Instruction
Express the listing below as a Markdown table with the columns Row and Text, one numbered row per line, skipping blank lines. Leave the pictures out.

Given entries
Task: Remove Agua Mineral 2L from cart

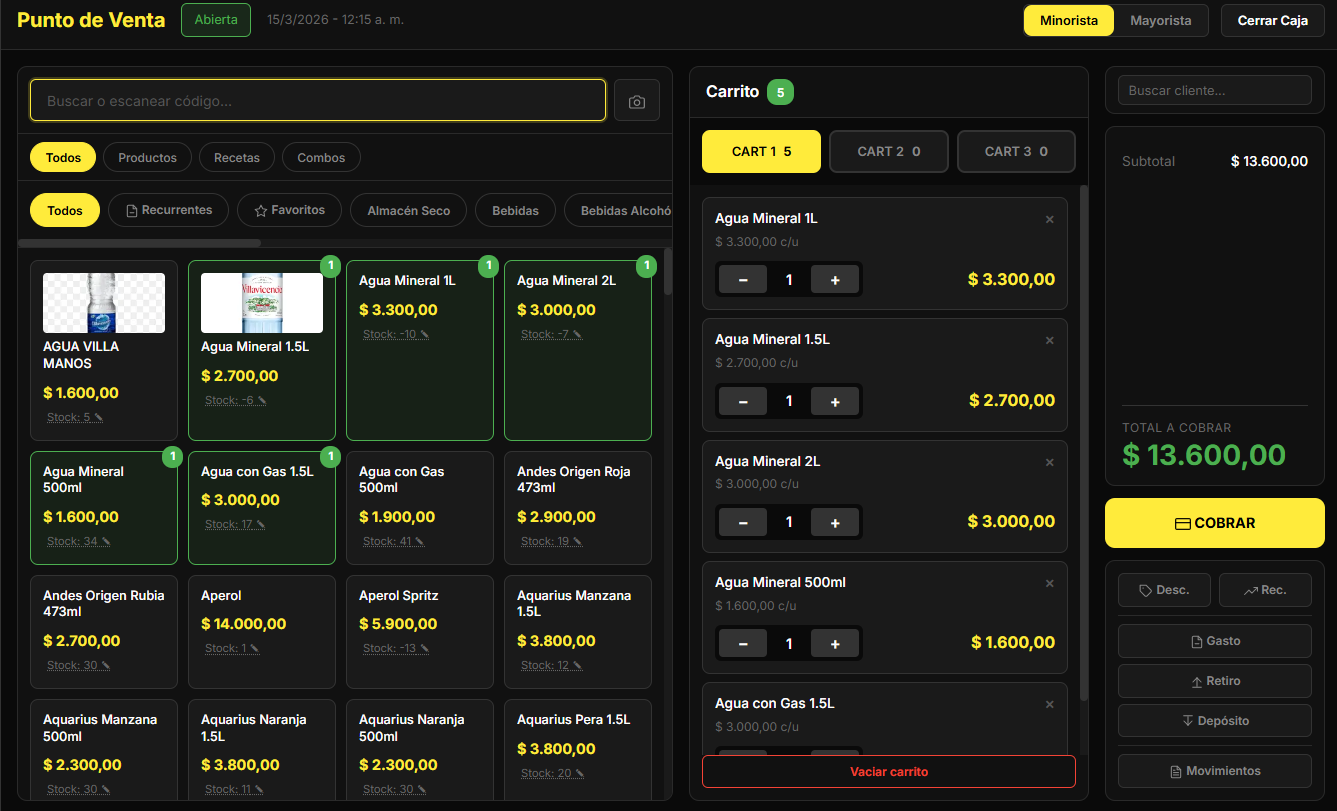Action: (x=1049, y=463)
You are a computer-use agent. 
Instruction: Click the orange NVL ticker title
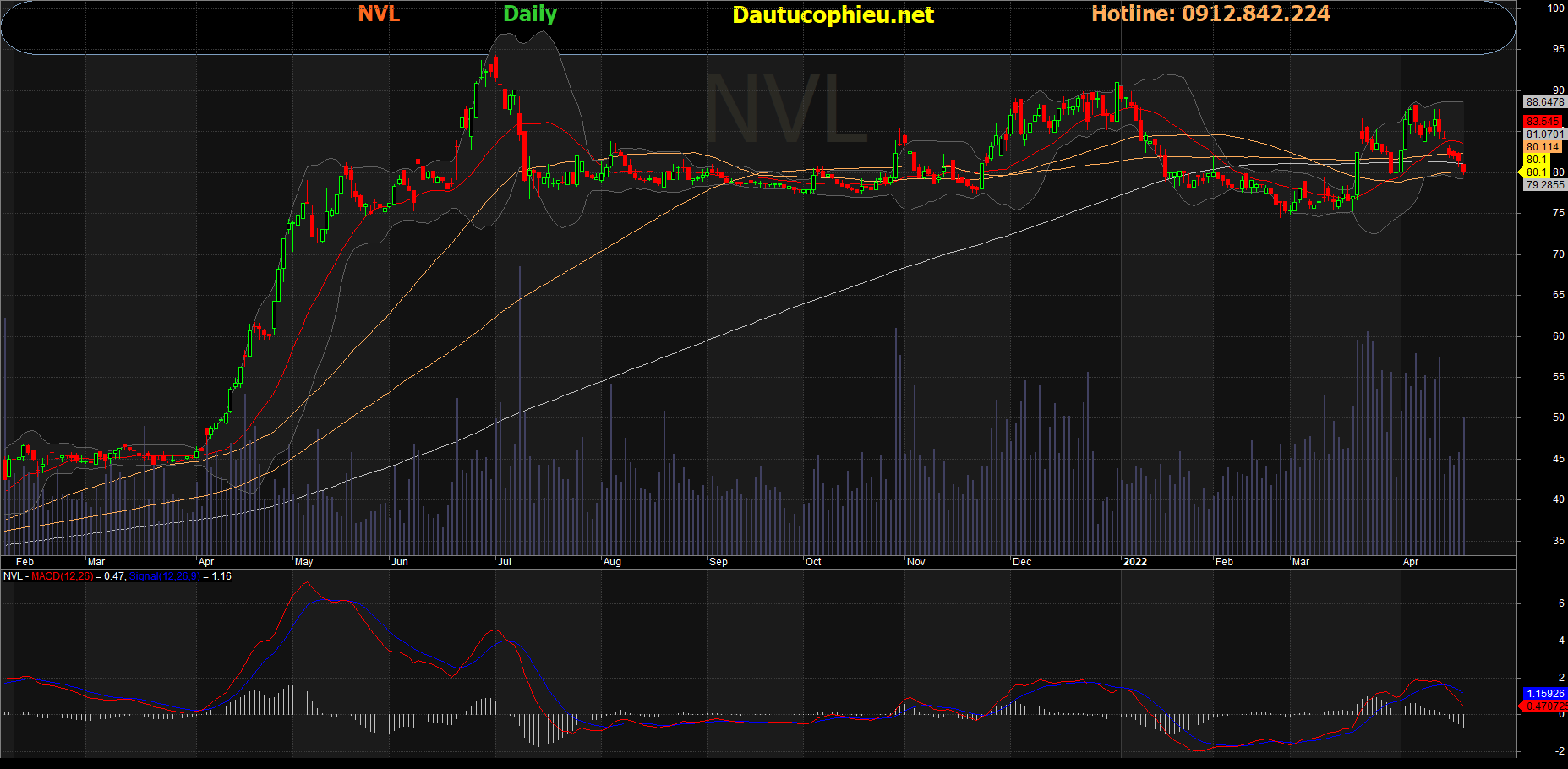tap(379, 14)
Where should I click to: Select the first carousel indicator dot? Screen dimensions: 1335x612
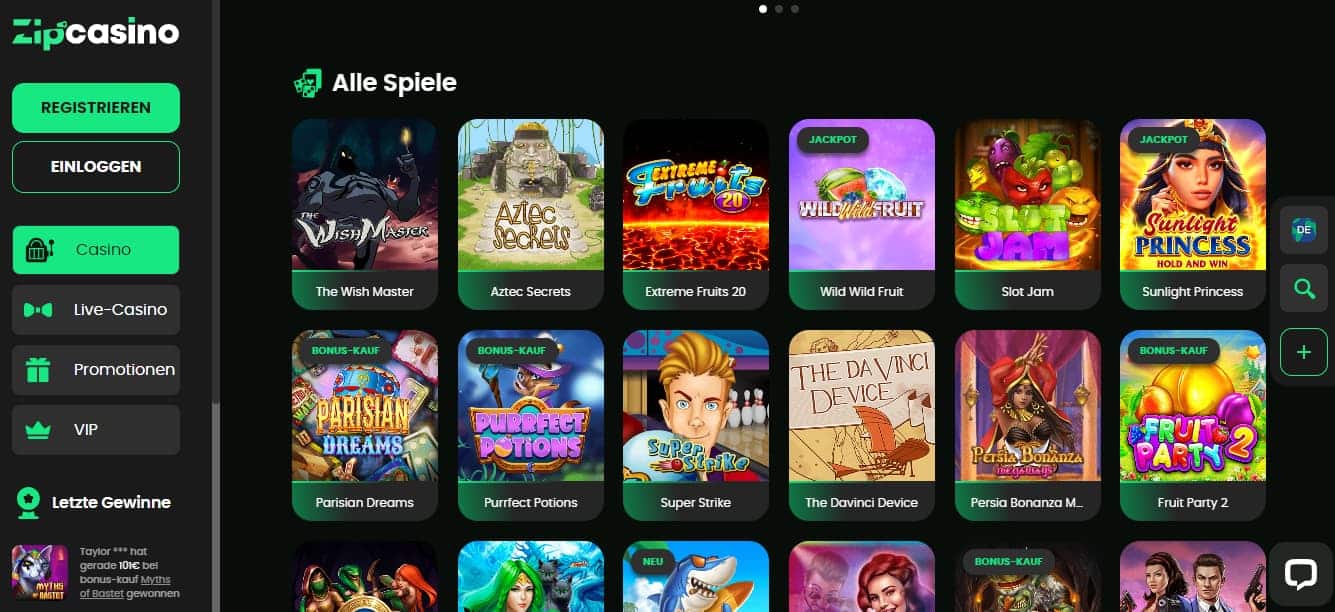[x=763, y=9]
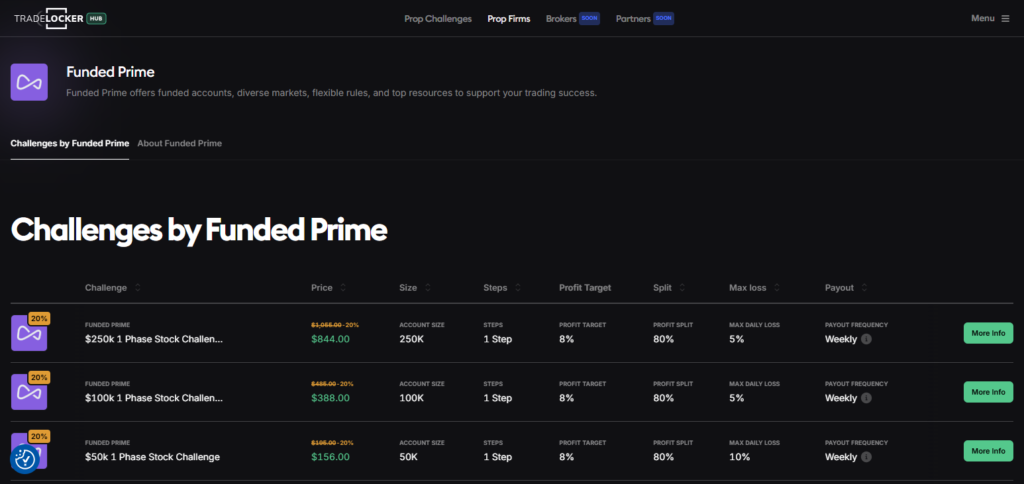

Response to this exercise
| Row | Text |
|---|---|
| 1 | Task: Remove Agua Mineral 2L from cart |
| 2 | Action: (x=1049, y=463) |
| 3 | You are a computer-use agent.  |
| 4 | Instruction: Click the orange NVL ticker title |
| 5 | tap(379, 14) |
| 6 | Where should I click to: Select the first carousel indicator dot? Screen dimensions: 1335x612 |
| 7 | [x=763, y=9] |